Strafanzeige kannst Du probieren, versprich Dir aber lieber nicht zuviel davon. Deutsche Staatsanwälte sind der Meinung, dass es zum normalen Lebensrisiko des Bürgers gehört, unseriöse Inkassoforderungen zu bekommen.
http://www.antispam-ev.de/wiki/Inkassokriminalität

Wenn Du Uniscore mal wirklich ärgern willst, lies Dir das hier mal durch:
http://www.antispam-ev.de/wiki/Negative_Feststellungsklage
So etwas geht übrigens ähnlich auch beim Widerspruch gegen den Mahnbescheid, wenn man dabei gleichzeitig die Überleitung ins streitige Verfahren beantragt. Was man bei verjährter Forderung gar nicht verlieren kann.


----------



## dvill (10 November 2011)

http://www.ln-online.de/lokales/luebeck/3285274/prozess-waren-abo-gebuehren-gerechtfertigt


> Immer wieder ist von sogenannten Abofallen im Internet die Rede. Ein solcher Fall wird jetzt auch vor dem Lübecker Landgericht verhandelt. Die Staatsanwaltschaft wirft Thorsten K., ehemaliger Geschäftsführer der mittlerweile insolventen Pressevertrieb Trave GmbH, vor, ein Inkassobüro beauftragt zu haben, Forderungen gegenüber Kunden geltend zu machen, die nie bestanden haben.
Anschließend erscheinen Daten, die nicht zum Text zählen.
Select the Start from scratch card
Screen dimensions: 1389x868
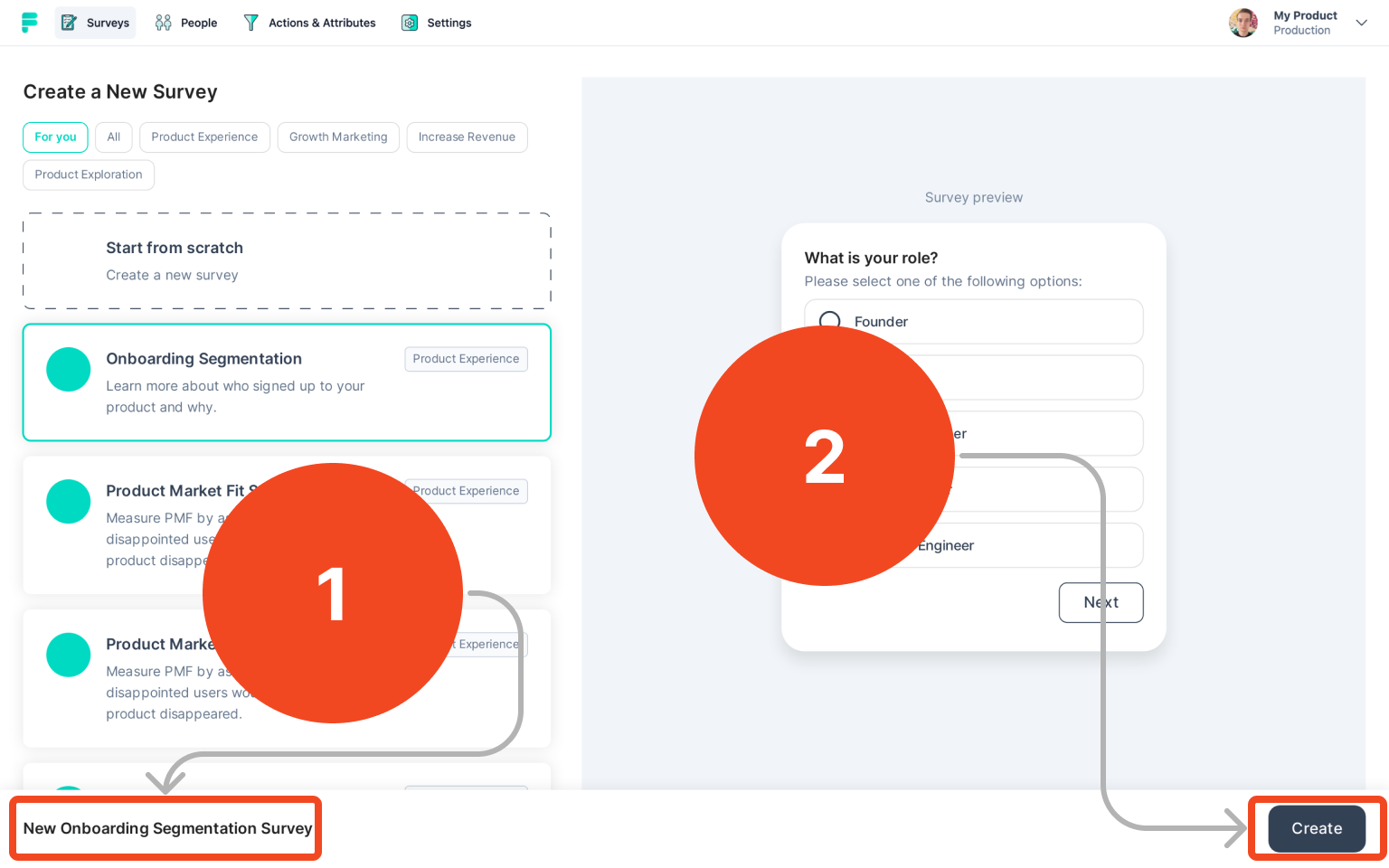coord(287,260)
> Die Staatsanwaltschaft führte in ihrer Anklage mehr als 100 Fälle aus den Monaten Juni bis September 2008 auf, in denen die Forderungen unberechtigt gewesen sein sollen.


----------



## heide44 (2 Januar 2012)

Es geht wieder los, Probenfieber.de hat einfach 59,28 € abgebucht und ich habe die Buchung rückgängig gemacht Ich glaube 2008 war der letzte Abbuchungsversuch. Von Uniscore bekam ich auch schon mal Post. Mein Schreiben, das ich dort keinen Vertrag habe,  per Einschreiben - kam als unzustellbar zurück. Neues Jahr - neue Abbuchungsversuche? Als nächstes wird wohl wieder eine Drohmail kommen lol^^ Langsam kenne ich es ja mit dem Abwarten und keine Panik zu kriegen

Also alle gut die Kontoauszüge kontrollieren!


----------



## heide44 (5 Januar 2012)

Heute ist ein dicker Brief von Uniscore in meinem Postkasten gewesen. Die kenne ich ja noch von 2008 - da haben sie mich auch mit Post beglückt. Ich überlege jetzt, ob ich einfach eine ausländische Adresse angebe --> bei Umzug mit neuer Anschrift zurück. Die sind ja echt schnell --> abbuchen --> Abbuchung zurück --> schon kommt der Brief.

Oder mache ich den Brief auf und schaue mir mal an, was sie diesmal berechnen?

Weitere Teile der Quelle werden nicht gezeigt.